§ Task goal
Line by line, retype the data exactly as it is given.

§ Information
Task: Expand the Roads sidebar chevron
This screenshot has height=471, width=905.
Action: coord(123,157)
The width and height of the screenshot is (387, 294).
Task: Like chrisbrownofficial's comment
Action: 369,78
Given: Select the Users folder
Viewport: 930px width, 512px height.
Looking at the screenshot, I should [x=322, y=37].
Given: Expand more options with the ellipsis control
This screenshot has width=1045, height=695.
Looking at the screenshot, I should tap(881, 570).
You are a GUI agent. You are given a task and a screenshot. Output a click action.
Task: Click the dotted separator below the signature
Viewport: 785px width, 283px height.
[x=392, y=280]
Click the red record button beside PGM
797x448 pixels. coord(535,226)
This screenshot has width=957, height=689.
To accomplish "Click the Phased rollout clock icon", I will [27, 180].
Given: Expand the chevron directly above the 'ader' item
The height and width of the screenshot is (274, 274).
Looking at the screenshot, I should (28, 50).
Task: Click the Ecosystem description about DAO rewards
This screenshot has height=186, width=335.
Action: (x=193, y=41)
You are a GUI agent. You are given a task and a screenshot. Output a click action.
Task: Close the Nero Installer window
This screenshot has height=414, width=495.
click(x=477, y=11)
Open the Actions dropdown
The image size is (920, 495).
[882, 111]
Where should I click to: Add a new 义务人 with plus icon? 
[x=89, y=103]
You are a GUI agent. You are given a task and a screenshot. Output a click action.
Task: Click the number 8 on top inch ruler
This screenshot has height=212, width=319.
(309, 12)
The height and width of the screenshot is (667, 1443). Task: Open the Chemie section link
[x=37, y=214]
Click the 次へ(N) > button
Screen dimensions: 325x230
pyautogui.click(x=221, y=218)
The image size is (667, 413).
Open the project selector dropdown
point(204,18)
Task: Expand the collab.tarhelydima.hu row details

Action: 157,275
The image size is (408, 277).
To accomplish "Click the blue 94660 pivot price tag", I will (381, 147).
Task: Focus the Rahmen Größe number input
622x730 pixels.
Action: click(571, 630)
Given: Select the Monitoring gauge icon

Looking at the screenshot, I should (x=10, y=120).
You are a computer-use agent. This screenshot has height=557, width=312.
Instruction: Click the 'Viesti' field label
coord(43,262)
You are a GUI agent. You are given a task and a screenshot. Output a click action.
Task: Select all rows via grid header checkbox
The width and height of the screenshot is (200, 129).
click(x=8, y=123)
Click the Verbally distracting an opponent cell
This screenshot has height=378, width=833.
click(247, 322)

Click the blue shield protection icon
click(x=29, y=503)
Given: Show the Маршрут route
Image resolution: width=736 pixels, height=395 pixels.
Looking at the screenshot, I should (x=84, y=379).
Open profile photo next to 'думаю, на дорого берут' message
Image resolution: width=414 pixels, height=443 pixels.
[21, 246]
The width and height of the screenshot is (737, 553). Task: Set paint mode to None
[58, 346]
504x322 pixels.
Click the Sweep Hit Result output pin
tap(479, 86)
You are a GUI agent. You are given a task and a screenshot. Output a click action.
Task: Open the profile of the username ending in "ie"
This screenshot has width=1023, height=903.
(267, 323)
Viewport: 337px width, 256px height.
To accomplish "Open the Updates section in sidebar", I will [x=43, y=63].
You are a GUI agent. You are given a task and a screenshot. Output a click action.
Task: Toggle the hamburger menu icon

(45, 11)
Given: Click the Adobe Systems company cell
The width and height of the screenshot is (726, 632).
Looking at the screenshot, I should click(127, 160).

§ Written reply
Task: Expand the Roads sidebar chevron
This screenshot has height=471, width=905.
Action: coord(123,157)
The width and height of the screenshot is (387, 294).
Task: Like chrisbrownofficial's comment
Action: 369,78
Given: Select the Users folder
Viewport: 930px width, 512px height.
Looking at the screenshot, I should [x=322, y=37].
Given: Expand more options with the ellipsis control
This screenshot has width=1045, height=695.
Looking at the screenshot, I should tap(881, 570).
You are a GUI agent. You are given a task and a screenshot. Output a click action.
Task: Click the dotted separator below the signature
Viewport: 785px width, 283px height.
[x=392, y=280]
Click the red record button beside PGM
797x448 pixels. coord(535,226)
This screenshot has width=957, height=689.
To accomplish "Click the Phased rollout clock icon", I will [27, 180].
Given: Expand the chevron directly above the 'ader' item
The height and width of the screenshot is (274, 274).
Looking at the screenshot, I should (28, 50).
Task: Click the Ecosystem description about DAO rewards
This screenshot has height=186, width=335.
Action: (x=193, y=41)
You are a GUI agent. You are given a task and a screenshot. Output a click action.
Task: Close the Nero Installer window
This screenshot has height=414, width=495.
click(x=477, y=11)
Open the Actions dropdown
The image size is (920, 495).
[882, 111]
Where should I click to: Add a new 义务人 with plus icon? 
[x=89, y=103]
You are a GUI agent. You are given a task and a screenshot. Output a click action.
Task: Click the number 8 on top inch ruler
This screenshot has height=212, width=319.
(309, 12)
The height and width of the screenshot is (667, 1443). Task: Open the Chemie section link
[x=37, y=214]
Click the 次へ(N) > button
Screen dimensions: 325x230
pyautogui.click(x=221, y=218)
The image size is (667, 413).
Open the project selector dropdown
point(204,18)
Task: Expand the collab.tarhelydima.hu row details

Action: 157,275
The image size is (408, 277).
To accomplish "Click the blue 94660 pivot price tag", I will (381, 147).
Task: Focus the Rahmen Größe number input
622x730 pixels.
Action: click(571, 630)
Given: Select the Monitoring gauge icon

Looking at the screenshot, I should (x=10, y=120).
You are a computer-use agent. This screenshot has height=557, width=312.
Instruction: Click the 'Viesti' field label
coord(43,262)
You are a GUI agent. You are given a task and a screenshot. Output a click action.
Task: Select all rows via grid header checkbox
The width and height of the screenshot is (200, 129).
click(x=8, y=123)
Click the Verbally distracting an opponent cell
This screenshot has height=378, width=833.
click(247, 322)

Click the blue shield protection icon
click(x=29, y=503)
Given: Show the Маршрут route
Image resolution: width=736 pixels, height=395 pixels.
Looking at the screenshot, I should (x=84, y=379).
Open profile photo next to 'думаю, на дорого берут' message
Image resolution: width=414 pixels, height=443 pixels.
[21, 246]
The width and height of the screenshot is (737, 553). Task: Set paint mode to None
[58, 346]
504x322 pixels.
Click the Sweep Hit Result output pin
tap(479, 86)
You are a GUI agent. You are given a task and a screenshot. Output a click action.
Task: Open the profile of the username ending in "ie"
This screenshot has width=1023, height=903.
(267, 323)
Viewport: 337px width, 256px height.
To accomplish "Open the Updates section in sidebar", I will [x=43, y=63].
You are a GUI agent. You are given a task and a screenshot. Output a click action.
Task: Toggle the hamburger menu icon

(45, 11)
Given: Click the Adobe Systems company cell
The width and height of the screenshot is (726, 632).
Looking at the screenshot, I should click(127, 160).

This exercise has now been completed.